Jim and Ange would devour British football together, watching Match of the Day on Australian television. He sought his father’s approval throughout a playing career in Australia and then in management, always setting out his teams to play in an attractive style with the ball mainly on the ground which would appeal to Jim. In his first job he coached South Melbourne to two Australian titles before another two with Brisbane Roar.

He managed Australia at the 2014 World Cup and qualified for the following one in Russia before resigning and moving to Japan where he won the J-League with Yokohama F Marinos. That club is partly owned by the City Group, with which Celtic has connections via Manchester City.

Last summer’s turbulence at Celtic and too shallow a squad meant teething troubles were inevitable. There were early setbacks in the league and eliminations from the Champions, Europa and Conference Leagues in July, November and February respectively. But Celtic have not lost a Premiership game since September and from the last three Old Firm league games they took seven points to Rangers’ one.

His recruitment has been extraordinary and it really has been his, as his time in the J-League gave him the insight and confidence to sign strikers Kyogo Furuhashi and Daizen Maeda and midfielders Reo Hatate and Yosuke Ideguchi. Just as Wenger was initially doubted for signing so many Frenchman, so some wondered whether Postecoglou’s Japanese imports would cope with the rigours of Scottish football.

In fact they have been particularly successful as have on-loan pair Cameron Carter-Vickers from Tottenham and Jota from Benfica. Joe Hart, Josip Juranovic, Carl Starfelt, Liel Abada and Giorgos Giakoumakis also arrived to make huge contributions. Postecoglou’s judgment has been so unerring that Matt O’Riley arrived for £1.5 million from League One MK Dons and was instantly impressive.
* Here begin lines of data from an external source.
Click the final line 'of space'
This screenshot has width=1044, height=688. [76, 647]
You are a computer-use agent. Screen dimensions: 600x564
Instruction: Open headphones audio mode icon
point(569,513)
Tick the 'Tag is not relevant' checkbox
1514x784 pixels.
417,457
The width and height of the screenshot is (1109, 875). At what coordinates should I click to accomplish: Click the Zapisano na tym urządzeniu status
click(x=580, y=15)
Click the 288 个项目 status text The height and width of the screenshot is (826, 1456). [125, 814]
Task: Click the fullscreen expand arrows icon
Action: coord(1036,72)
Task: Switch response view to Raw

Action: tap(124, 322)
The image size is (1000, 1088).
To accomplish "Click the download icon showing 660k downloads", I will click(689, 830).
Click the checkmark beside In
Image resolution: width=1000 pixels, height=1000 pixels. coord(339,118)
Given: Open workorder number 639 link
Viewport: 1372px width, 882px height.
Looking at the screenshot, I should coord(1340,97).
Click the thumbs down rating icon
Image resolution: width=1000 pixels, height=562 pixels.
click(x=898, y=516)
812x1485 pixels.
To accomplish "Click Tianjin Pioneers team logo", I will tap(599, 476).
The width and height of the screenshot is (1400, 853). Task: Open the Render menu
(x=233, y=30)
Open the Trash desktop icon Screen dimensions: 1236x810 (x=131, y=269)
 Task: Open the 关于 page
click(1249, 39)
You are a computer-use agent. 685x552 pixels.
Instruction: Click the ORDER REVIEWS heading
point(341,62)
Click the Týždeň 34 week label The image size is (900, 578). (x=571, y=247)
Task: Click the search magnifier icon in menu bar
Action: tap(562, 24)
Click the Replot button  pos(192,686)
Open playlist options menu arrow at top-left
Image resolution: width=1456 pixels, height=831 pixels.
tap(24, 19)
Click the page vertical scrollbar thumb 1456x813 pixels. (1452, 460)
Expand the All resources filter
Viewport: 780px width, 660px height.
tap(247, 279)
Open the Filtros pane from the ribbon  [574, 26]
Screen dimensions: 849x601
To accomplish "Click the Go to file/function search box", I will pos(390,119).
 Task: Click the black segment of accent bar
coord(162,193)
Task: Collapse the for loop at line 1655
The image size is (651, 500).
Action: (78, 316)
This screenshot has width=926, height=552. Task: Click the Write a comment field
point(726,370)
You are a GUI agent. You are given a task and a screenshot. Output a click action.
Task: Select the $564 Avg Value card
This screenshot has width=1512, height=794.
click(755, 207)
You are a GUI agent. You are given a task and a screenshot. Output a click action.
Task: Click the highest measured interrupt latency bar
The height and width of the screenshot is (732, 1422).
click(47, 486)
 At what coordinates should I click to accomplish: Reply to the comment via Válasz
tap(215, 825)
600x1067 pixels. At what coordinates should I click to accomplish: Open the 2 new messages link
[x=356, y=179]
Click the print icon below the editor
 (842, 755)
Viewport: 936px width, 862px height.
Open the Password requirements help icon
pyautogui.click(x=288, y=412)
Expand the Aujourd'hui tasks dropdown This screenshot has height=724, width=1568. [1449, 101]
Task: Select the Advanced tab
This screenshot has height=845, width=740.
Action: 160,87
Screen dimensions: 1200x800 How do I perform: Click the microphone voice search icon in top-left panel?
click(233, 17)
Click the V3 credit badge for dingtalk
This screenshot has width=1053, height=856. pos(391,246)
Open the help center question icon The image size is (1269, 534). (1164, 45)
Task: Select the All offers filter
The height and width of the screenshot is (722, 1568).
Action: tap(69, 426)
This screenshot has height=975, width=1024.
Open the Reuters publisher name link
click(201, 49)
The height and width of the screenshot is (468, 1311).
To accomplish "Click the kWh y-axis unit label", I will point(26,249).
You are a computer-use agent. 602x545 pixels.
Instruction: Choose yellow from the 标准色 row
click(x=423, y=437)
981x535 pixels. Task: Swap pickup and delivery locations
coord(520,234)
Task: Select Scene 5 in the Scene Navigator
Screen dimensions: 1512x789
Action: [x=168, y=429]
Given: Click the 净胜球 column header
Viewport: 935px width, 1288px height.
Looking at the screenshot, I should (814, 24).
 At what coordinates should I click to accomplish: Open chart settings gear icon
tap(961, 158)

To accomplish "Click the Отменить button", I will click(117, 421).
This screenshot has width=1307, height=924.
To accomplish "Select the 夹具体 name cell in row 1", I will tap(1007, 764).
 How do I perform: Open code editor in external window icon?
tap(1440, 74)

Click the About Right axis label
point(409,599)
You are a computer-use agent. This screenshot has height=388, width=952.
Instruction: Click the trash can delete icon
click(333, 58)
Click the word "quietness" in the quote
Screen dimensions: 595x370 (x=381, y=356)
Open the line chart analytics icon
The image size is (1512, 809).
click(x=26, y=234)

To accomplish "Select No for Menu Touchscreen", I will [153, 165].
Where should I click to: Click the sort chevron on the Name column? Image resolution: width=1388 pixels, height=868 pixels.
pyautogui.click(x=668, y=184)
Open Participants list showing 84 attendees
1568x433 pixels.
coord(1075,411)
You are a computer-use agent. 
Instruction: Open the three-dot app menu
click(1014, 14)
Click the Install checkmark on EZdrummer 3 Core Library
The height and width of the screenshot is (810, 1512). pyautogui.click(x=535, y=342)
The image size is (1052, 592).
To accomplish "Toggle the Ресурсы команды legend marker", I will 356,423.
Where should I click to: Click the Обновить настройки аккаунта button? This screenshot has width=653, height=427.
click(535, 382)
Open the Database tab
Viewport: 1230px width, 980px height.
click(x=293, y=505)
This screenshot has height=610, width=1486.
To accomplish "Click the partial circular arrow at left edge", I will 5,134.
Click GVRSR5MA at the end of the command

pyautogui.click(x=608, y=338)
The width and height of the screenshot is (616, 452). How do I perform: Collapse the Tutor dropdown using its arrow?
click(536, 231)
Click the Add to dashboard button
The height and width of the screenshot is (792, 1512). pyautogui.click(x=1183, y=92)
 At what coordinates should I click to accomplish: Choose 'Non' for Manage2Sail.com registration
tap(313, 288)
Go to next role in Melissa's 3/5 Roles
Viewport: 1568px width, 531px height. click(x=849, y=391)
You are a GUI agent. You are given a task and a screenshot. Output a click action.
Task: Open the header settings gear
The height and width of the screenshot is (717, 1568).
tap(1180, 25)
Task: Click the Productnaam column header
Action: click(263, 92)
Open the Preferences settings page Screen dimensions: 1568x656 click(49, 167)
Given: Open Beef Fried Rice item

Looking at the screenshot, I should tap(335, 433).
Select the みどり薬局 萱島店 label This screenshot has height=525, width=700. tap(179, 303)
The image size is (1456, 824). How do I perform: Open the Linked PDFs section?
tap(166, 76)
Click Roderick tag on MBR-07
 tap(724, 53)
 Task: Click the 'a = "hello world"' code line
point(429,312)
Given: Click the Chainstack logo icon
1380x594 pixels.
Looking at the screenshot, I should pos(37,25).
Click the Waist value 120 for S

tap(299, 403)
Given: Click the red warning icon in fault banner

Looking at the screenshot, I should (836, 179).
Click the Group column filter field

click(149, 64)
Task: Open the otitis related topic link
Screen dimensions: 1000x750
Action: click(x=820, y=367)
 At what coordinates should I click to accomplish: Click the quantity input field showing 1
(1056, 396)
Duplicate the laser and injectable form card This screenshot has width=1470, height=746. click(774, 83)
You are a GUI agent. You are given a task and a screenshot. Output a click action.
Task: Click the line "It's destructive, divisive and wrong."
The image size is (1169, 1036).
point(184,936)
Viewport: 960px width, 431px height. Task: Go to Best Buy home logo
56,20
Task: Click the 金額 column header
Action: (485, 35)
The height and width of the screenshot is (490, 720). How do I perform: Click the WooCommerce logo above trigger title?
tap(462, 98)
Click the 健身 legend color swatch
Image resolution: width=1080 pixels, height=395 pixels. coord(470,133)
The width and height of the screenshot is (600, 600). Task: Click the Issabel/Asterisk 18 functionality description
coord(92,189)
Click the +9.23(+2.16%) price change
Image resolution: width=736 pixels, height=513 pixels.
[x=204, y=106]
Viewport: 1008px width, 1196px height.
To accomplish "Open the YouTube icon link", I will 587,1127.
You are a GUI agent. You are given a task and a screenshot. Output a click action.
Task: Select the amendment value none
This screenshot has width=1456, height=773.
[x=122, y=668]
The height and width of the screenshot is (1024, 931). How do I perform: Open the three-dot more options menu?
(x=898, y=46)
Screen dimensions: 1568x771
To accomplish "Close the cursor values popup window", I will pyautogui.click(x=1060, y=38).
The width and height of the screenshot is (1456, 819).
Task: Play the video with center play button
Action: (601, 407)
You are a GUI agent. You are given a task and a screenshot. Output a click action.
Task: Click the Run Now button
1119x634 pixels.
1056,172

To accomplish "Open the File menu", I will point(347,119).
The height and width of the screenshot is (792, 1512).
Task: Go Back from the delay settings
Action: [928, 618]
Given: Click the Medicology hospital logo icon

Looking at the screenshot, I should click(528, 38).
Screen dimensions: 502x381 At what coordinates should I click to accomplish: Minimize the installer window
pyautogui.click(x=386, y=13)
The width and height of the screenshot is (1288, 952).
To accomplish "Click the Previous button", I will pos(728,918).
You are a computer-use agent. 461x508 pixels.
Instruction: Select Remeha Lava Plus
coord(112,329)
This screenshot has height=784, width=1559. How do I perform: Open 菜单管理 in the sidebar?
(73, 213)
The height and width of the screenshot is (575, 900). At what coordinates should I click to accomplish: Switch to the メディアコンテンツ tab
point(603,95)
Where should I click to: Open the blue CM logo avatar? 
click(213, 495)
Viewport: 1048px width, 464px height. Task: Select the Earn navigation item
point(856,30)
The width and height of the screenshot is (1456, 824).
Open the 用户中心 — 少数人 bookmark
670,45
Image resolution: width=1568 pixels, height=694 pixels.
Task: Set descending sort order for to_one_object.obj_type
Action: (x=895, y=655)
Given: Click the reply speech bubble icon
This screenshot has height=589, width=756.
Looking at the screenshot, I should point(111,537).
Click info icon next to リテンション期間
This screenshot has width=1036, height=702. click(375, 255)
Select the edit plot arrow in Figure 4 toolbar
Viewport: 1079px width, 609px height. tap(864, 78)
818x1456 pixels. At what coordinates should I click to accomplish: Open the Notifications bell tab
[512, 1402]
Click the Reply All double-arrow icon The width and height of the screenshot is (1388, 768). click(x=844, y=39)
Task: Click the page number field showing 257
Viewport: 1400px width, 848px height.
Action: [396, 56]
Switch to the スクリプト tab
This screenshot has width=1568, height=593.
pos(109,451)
The signing of Kyogo Furuhashi has been one of Postecoglou’s most celebrated decisions at Celtic this season. Picture: Laszlo Szirtesi/Getty Images
The signing of Kyogo Furuhashi has been one of Postecoglou’s most celebrated decisions at Celtic this season. Picture: Laszlo Szirtesi/Getty Images

Giovanni van Bronckhorst replaced Gerrard at Rangers and they started spilling points. Celtic’s league form remained relentless and Postecoglou’s credibility grew. He may keep his distance from his staff and have no interest in being one of the boys but they now understand him well enough not to take it personally. He isn’t into socialising and admitted he can sit through a long-haul flight without saying a word to the passenger in the seat beside him.

“It totally uneases people, particularly players,” he said, joking that at his previous teams they would shuffle boarding passes to avoid getting “the death seat” beside him. Yet at Celtic his coaches do feel that they have his respect. There have been examples of personal generosity towards them and as he won four consecutive manager of the month awards he took the unusual step of insisting some of the coaching, analysis or other backroom staff were prominent beside him in the publicity photographs.

Around Parkhead and Glasgow he is stopped for selfies from Celtic fans who adore him. Some identify with his own history as an immigrant and believe that he “gets” Celtic. He has said of the supporters who flock to watch his side: “I’m sure a lot of them walked in with some problems in their life. For this 95 minutes we made them forget that and feel good and that’s something special.”

On Christmas morning some fans posted pictures on social media of them wearing their presents: Postecoglou-style black sweaters. The manager and the club have been a perfect fit.